Lupa Pizza Bar, West End
West End’s Lupa Pizza Bar is unlike most pizza joints, taking patrons on a flavour journey to Rome where they can experience a thinner, crispier and lighter slice. In addition to a range of red and white-base pizzas, owners Valentina Vigni and Andrea Contin also serve up the likes of slow-cooked Italian pork sausage, Flortentine-style T-bones and a selection of Italian lupacchiotti.
King Tea, Paddington
Sitting pretty inside a gorgeous 100-year old space in central Paddington, King Tea started its life as a stylish tapas-style bar and eatery. Since opening, the team has shifted gears and started showcasing a stellar menu of regional Chinese fare, keeping early adopters invested with dishes such as paojiao fish, hoisin barbecue pork ribs, wonton noodle soup, and mushroom pokchoy.
Neighbourhood Pizza, Kenmore
Kenmore has been crying out for a specialty pizza joint for years, and Neighbourhood Pizza’s Jordan Lomas has come through with a concept that blends cool vibes with hot slices. With a effortlessly hip soundtrack of classic hip-hop hits creating ambiance, diners can snack on the like of calamari, meatballs, buffalo mozzarella and garlic bread before tackling pizzas topped with the likes of pork and fennel sausage, mushroom and porcini cream, speck and grilled pineapple, and roasted eggplant and sesame cheese.

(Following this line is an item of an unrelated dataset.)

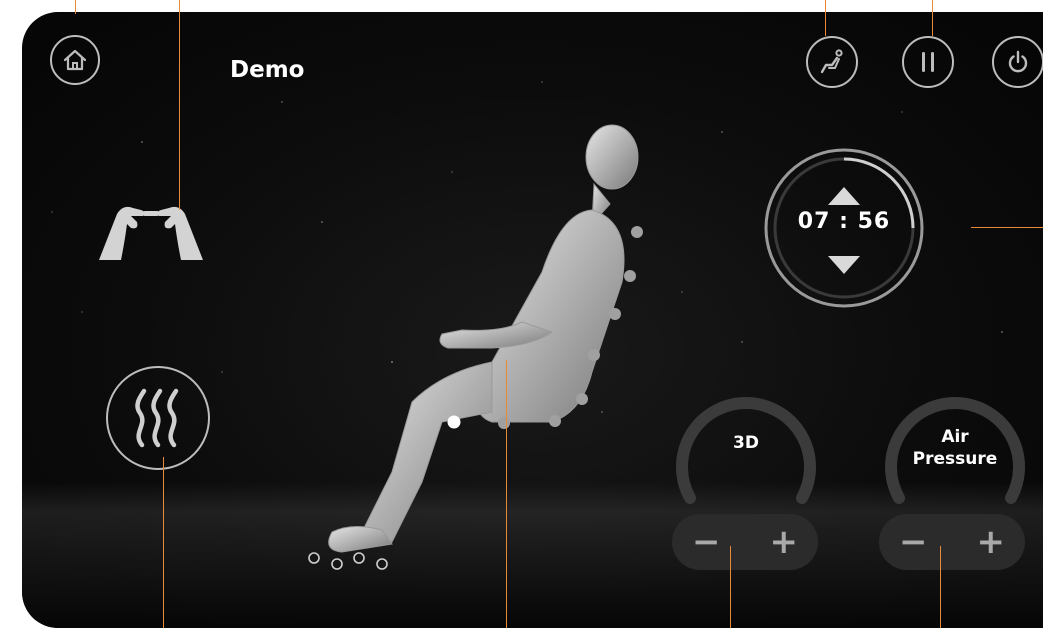  I want to click on air-pressure-minus-button: −, so click(914, 542). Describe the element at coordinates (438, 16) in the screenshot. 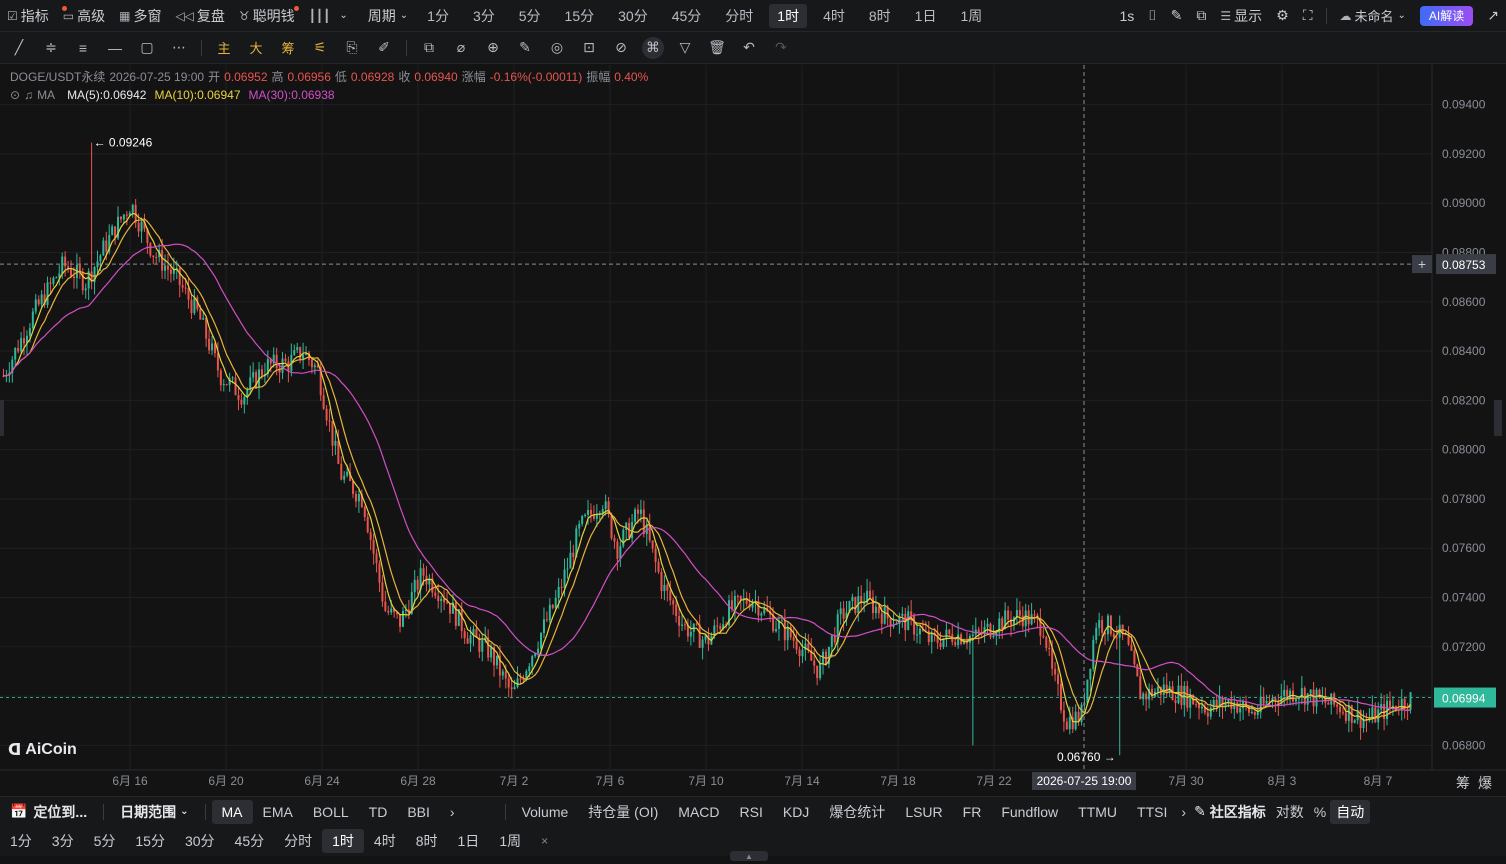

Chu the Phat, South Brisbane
Carving out a sizeable space between Fish Lane and Melbourne Street is Chu The Phat – an impressive two-level eatery that takes inspiration from the food stall markets of Hong Kong, Korea and Taiwan. From the ground-level bar to the expansive and colourful dining area above, Chu The Phat has managed to get tongues wagging across the board. Boiled pork dumplings, mung bean pancakes, diamond shell clams with pork mince, tea-smoked duck legs, red fried spatchcock and steamed tofu with field mushrooms prove to be crowd pleasers, but as an intrepid foodie yourself you should look to snack on as much as you can.